En savoir plus sur le goût de bouchon.

Ce terme est utilisé pour traduire une déviation olfactive dans le vin. Cependant, il n’existe pas un mais des goûts de bouchon. L’authentique goût de bouchon est très rare, il se caractérise par un goût puissant, rance, butyrique, qui rend le vin réellement inconsommable.

Le goût de bouchon le plus fréquent est dû majoritairement à une molécule, le 2, 4, 6-trichloroanisole, plus communément appelé « TCA ». Nous ne sommes pas tous égaux dans sa perception. Toutefois, un consommateur moyen est dans la capacité de détecter sa présence à partir de 8 nanogrammes par litre de vin, soit une quantité infime.

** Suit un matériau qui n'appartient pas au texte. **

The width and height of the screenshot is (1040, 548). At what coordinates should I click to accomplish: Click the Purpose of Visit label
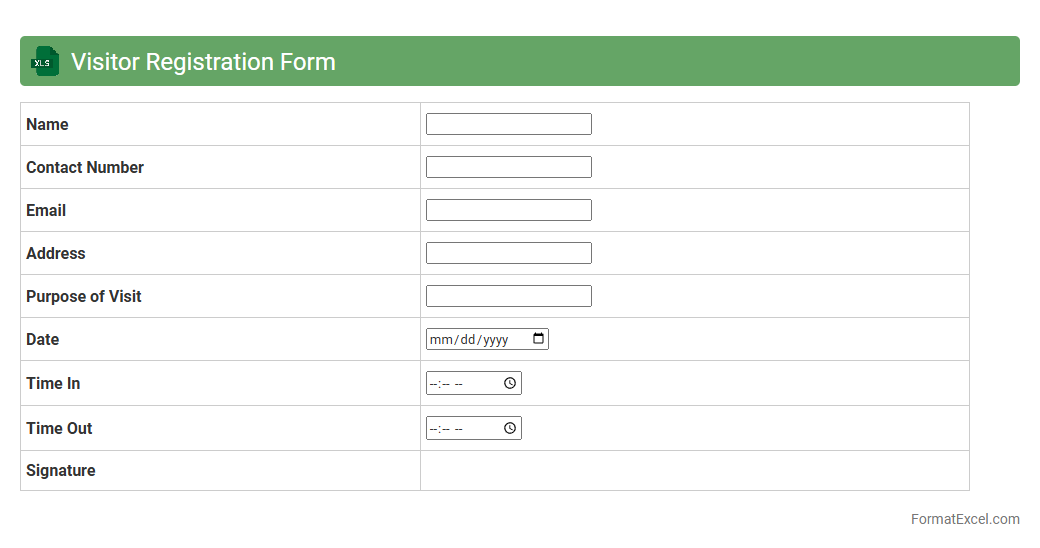[x=84, y=296]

Comment le vin peut-il être contaminé ?

Le liège n’est pas le seul responsable, il peut s’agir d’une contamination par les barriques, dans lesquelles le vin a pu séjourner, par les bouteilles, qui ont pu être en relation avec des palettes contaminées, ou simplement par l’air ambiant du chai…

Quelle qu’en soit la raison, il s’agit pour le vigneron d’être extrêmement vigilant à toutes les étapes de l’élaboration de son vin. Afin d’éviter les contaminations par le liège, les bouchonniers n’utilisent plus de produits chlorés lors des procédés de fabrication. Ils ont également mis en place divers procédés visant à réduire le pourcentage de vins bouchonnés. Cependant, d’autres modes de bouchages peuvent être utilisés comme les bouchons synthétiques ou les capsules à vis, qui ne favorisent pas la contamination au TCA.